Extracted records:
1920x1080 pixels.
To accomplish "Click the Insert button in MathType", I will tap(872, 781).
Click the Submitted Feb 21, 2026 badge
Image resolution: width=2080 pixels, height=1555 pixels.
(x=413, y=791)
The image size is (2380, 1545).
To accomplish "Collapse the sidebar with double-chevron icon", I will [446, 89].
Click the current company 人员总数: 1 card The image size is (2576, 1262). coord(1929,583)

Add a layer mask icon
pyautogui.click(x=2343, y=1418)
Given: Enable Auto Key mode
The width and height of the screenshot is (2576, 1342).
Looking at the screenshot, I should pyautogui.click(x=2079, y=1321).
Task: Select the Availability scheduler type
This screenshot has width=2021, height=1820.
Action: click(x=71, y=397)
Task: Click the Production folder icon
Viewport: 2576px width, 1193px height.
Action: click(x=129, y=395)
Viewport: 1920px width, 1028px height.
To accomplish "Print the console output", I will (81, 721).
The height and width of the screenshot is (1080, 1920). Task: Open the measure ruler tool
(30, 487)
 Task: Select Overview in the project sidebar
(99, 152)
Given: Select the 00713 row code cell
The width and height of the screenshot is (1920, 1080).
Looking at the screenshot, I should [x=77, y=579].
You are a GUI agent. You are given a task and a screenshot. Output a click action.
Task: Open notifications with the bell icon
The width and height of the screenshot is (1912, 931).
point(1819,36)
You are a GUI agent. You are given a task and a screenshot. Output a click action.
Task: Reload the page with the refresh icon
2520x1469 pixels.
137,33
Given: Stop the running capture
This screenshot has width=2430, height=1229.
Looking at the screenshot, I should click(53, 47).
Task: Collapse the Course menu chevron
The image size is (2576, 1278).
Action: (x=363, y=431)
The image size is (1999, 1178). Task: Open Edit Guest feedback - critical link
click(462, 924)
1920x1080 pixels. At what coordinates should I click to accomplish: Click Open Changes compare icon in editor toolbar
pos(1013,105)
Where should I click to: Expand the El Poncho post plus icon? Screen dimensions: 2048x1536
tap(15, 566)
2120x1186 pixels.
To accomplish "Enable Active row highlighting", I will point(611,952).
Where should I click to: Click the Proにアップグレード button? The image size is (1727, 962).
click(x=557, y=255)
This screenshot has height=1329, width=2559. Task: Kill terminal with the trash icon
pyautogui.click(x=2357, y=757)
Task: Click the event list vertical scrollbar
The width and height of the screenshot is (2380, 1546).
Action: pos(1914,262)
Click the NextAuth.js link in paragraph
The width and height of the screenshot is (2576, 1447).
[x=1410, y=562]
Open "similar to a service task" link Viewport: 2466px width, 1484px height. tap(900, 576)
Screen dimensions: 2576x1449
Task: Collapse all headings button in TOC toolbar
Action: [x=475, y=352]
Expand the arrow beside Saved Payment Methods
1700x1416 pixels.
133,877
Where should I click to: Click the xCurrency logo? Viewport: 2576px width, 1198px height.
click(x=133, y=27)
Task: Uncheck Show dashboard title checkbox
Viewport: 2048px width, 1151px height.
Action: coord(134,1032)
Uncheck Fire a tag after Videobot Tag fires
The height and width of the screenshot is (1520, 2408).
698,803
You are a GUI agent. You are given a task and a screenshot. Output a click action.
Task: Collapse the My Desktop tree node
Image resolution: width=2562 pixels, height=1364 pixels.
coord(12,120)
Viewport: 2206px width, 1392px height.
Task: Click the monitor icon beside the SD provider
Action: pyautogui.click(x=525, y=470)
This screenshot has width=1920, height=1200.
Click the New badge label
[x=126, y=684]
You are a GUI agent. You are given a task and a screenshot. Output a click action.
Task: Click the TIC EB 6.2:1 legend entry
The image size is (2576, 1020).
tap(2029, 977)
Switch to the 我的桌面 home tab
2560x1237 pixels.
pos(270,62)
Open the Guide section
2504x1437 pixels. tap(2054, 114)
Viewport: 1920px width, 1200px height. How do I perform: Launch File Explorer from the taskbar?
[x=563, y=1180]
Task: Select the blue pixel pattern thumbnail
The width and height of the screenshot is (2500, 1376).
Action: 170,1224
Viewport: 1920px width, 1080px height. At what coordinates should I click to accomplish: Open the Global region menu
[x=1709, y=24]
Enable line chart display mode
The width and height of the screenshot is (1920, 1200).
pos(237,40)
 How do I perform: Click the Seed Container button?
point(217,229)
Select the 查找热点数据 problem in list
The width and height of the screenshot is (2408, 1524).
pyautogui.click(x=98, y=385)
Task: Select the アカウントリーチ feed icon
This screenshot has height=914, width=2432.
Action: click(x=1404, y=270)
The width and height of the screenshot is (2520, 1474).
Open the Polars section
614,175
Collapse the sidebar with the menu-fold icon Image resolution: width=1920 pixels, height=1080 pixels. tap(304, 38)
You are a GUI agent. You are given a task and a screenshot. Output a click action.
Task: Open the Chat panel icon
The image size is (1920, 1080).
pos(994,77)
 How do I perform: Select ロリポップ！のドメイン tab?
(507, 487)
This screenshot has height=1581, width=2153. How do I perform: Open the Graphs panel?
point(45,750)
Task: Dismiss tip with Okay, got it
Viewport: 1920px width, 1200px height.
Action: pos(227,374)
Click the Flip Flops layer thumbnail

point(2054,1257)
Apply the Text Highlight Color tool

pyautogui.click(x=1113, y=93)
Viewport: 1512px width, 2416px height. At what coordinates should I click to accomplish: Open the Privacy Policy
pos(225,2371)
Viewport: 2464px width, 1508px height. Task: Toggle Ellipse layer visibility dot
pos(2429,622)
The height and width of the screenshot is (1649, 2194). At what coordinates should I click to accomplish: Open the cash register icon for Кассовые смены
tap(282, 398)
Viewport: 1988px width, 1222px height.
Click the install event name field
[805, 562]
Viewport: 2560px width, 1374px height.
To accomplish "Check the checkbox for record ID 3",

Activity: From the line containing "Task: Select the アカウントリーチ feed icon" to the final line of the entries, print every line exactly and nothing else.

Solution to this task:
Task: Select the アカウントリーチ feed icon
This screenshot has height=914, width=2432.
Action: click(x=1404, y=270)
The width and height of the screenshot is (2520, 1474).
Open the Polars section
614,175
Collapse the sidebar with the menu-fold icon Image resolution: width=1920 pixels, height=1080 pixels. tap(304, 38)
You are a GUI agent. You are given a task and a screenshot. Output a click action.
Task: Open the Chat panel icon
The image size is (1920, 1080).
pos(994,77)
 How do I perform: Select ロリポップ！のドメイン tab?
(507, 487)
This screenshot has height=1581, width=2153. How do I perform: Open the Graphs panel?
point(45,750)
Task: Dismiss tip with Okay, got it
Viewport: 1920px width, 1200px height.
Action: pos(227,374)
Click the Flip Flops layer thumbnail

point(2054,1257)
Apply the Text Highlight Color tool

pyautogui.click(x=1113, y=93)
Viewport: 1512px width, 2416px height. At what coordinates should I click to accomplish: Open the Privacy Policy
pos(225,2371)
Viewport: 2464px width, 1508px height. Task: Toggle Ellipse layer visibility dot
pos(2429,622)
The height and width of the screenshot is (1649, 2194). At what coordinates should I click to accomplish: Open the cash register icon for Кассовые смены
tap(282, 398)
Viewport: 1988px width, 1222px height.
Click the install event name field
[805, 562]
Viewport: 2560px width, 1374px height.
To accomplish "Check the checkbox for record ID 3",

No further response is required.